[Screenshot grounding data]
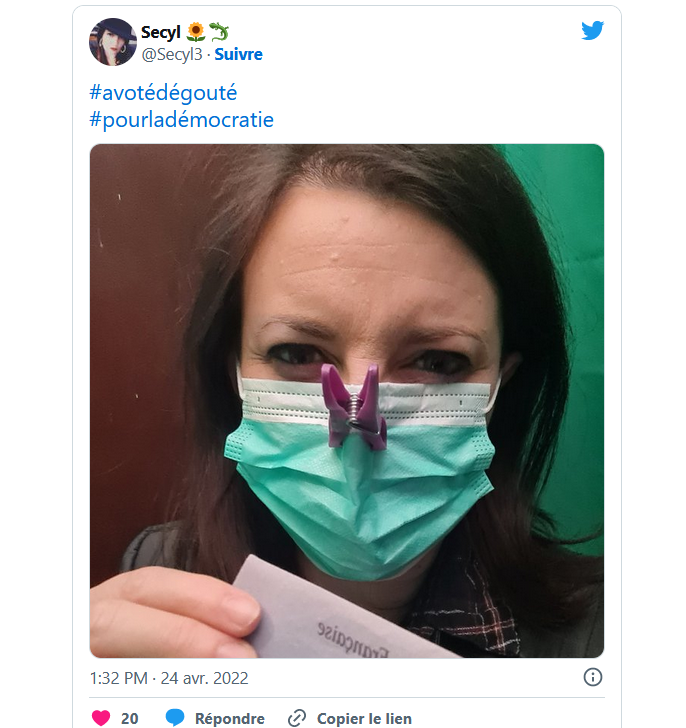The width and height of the screenshot is (686, 728).
Task: Open the #pourladémocratie hashtag
Action: (181, 120)
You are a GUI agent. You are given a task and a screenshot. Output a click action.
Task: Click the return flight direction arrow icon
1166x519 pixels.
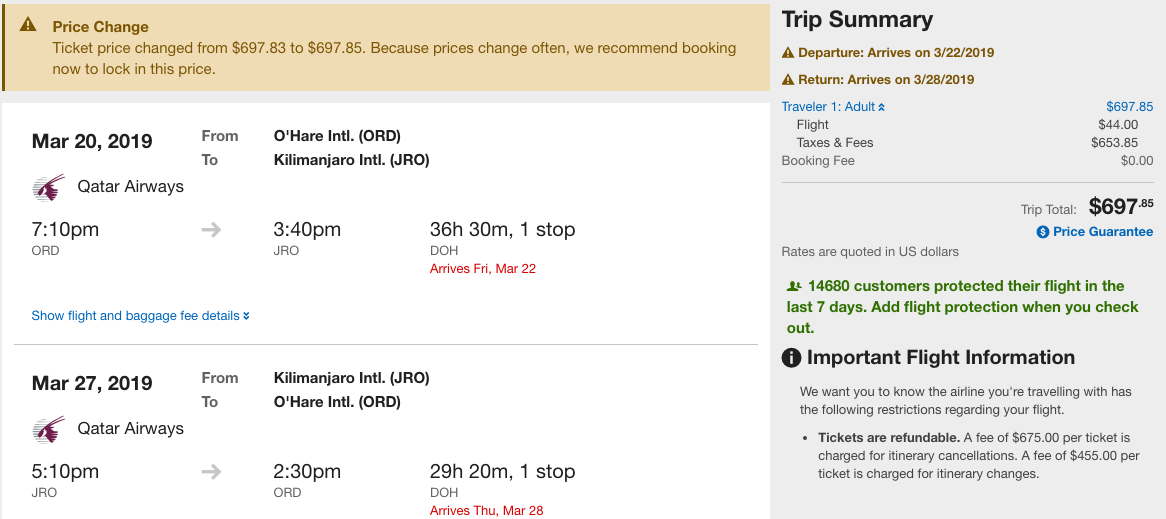point(211,472)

- [EXERCISE DETAILS]:
With pictures left out, transcribe each line from the one containing "You are a GUI" through the end of the data, both ends included.

- [OUTPUT OF THE TASK]:
You are a GUI agent. You are given a task and a screenshot. Output a click action.
Task: Click the return flight direction arrow icon
1166x519 pixels.
point(211,472)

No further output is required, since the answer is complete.